Yes, there remains a national body called the NHS, but it is being hollowed out with services here and there ,bit by bit, being contracted out to private businesses. The ambulance service is a hotch potch of public and private bodies.
As the number of nurses reaches new lows, NHS managers are forced to go to privately- run nursing agencies to employ temporary agency staff to fill the gaps. Who are these “agency nurses”? Well, they are the same nurses, trained by the NHS, who had been working on the wards in previous years. But they leave, exhausted and frustrated by the poor wages.
Eventually, of course, some return on better wages as “Agency Nurses”. But this time, as well as paying the extra wages of the agency staff, the NHS managers will have to allocate huge sums to cover the costs and profits of the private agencies that “supplied” the “new” nurses, as if the agencies magically created nurses where there had been none before.
The NHS is not just underfunded by government, it is being drained of money by swarms of private “providers” who cluster round ,sucking it dry by “supplying” staff and facilities which were trained or originally created by the NHS. But now, by inventing a company called something like “East Kent Medical Innovations”(I made that name up!), local business types can employ the very staff that the NHS desperately needs, pay them a bit more than the NHS, and get an NHS contract to supply whatever the NHS was supplying before, but can’t anymore as it doesn’t have the staff!!!
If the nurses, and others, win a decent pay rise, they will stay with the NHS and won’t drain away to these parasitical “private providers”.
With sufficient staff, the NHS will be able to provide the services we expect. And, unless the ideological “privatisers”, who infest both Tory and Labour and Lib Dem Parties, get their hands on the NHS managers throats again, we can hope that there will be no need to drain funds away paying private companies to do what we can do ourselves.
I hope you’re right about better-paid nurses and other NHS staff staying with NHS and reducing the money drain to the private sector.
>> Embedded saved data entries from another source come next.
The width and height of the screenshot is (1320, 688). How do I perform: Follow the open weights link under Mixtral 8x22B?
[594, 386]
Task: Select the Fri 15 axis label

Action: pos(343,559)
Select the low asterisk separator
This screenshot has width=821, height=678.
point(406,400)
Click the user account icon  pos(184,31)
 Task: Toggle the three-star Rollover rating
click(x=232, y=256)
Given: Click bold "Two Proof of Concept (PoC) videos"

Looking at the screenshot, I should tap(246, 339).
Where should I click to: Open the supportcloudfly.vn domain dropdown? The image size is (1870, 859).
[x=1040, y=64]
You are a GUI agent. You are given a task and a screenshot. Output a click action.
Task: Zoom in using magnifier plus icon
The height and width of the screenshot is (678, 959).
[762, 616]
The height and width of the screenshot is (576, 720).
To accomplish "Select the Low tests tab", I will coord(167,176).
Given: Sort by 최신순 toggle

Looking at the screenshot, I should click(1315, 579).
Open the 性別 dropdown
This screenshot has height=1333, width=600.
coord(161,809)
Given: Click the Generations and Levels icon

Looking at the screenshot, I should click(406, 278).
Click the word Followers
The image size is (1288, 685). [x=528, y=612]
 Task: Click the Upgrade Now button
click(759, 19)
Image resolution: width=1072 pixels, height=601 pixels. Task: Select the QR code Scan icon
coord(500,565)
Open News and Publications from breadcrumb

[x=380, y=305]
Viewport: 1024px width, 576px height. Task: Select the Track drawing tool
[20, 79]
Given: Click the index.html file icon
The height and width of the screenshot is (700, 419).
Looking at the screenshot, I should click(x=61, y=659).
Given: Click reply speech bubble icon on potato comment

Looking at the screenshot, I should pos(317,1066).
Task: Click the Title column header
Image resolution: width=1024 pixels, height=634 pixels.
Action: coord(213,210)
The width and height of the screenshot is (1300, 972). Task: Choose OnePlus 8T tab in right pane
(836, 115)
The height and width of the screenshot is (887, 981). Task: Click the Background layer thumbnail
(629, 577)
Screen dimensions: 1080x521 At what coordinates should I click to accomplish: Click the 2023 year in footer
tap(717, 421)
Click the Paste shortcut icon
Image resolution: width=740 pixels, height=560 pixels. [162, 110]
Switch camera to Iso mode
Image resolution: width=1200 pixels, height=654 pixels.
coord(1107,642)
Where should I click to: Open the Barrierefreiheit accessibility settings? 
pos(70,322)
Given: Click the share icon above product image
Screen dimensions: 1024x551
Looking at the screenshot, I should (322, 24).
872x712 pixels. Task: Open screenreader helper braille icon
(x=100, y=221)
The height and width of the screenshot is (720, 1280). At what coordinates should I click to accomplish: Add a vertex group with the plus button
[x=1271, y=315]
Lazy of me to use the phrase ‘innovative and ambitious changes’ which sounds like government new-speak. I meant TRULY innovative and ambitious changes and, indeed, we have seen few if any of those.
Some privatisation is probably inevitable. But so far it has usually been covert and poor value for money. I’m thinking of PFI, for example. My understanding is that it tied health trusts into ongoing spending on outside contractors and services while all that was heralded at the time was the prospect of new buildings.
I cannot see much political will to make the NHS truly sustainable, cynicism and headline-grabbing meddling rule the day.
This morning as I picked up my newspaper, I glanced at the Rabid Right Wing press headlines, and was shocked to see they are trying the same old blaming the victims as they did in the 70’s! Screaming abuse at ambulance medics, nurses, and other public sector workers, will back fire on the Tory press barons! All the strikes are because public sectors workers have been having their pay cut year after year after year! Nurses need at least a 20% increase to bring them back to what their earnings were ten years ago!
Many NHS, and public sector workers are having to go to food banks, and are struggling with rent, mortgage, and energy payments. I have just read in my newspaper today that 120,710 children in temporary accommodation don’t even have a bed to sleep in! This is what ten or more years of Tory government has done! They have turned us into a 3rd World Country, and now they are trying to make public sectors workers pay for their Micky Mouse economics, including the failure of Brexit!
If on;y all newspapers were like Socialist Worker, Morning Star and Thanet Watch (r.i.p.), eh?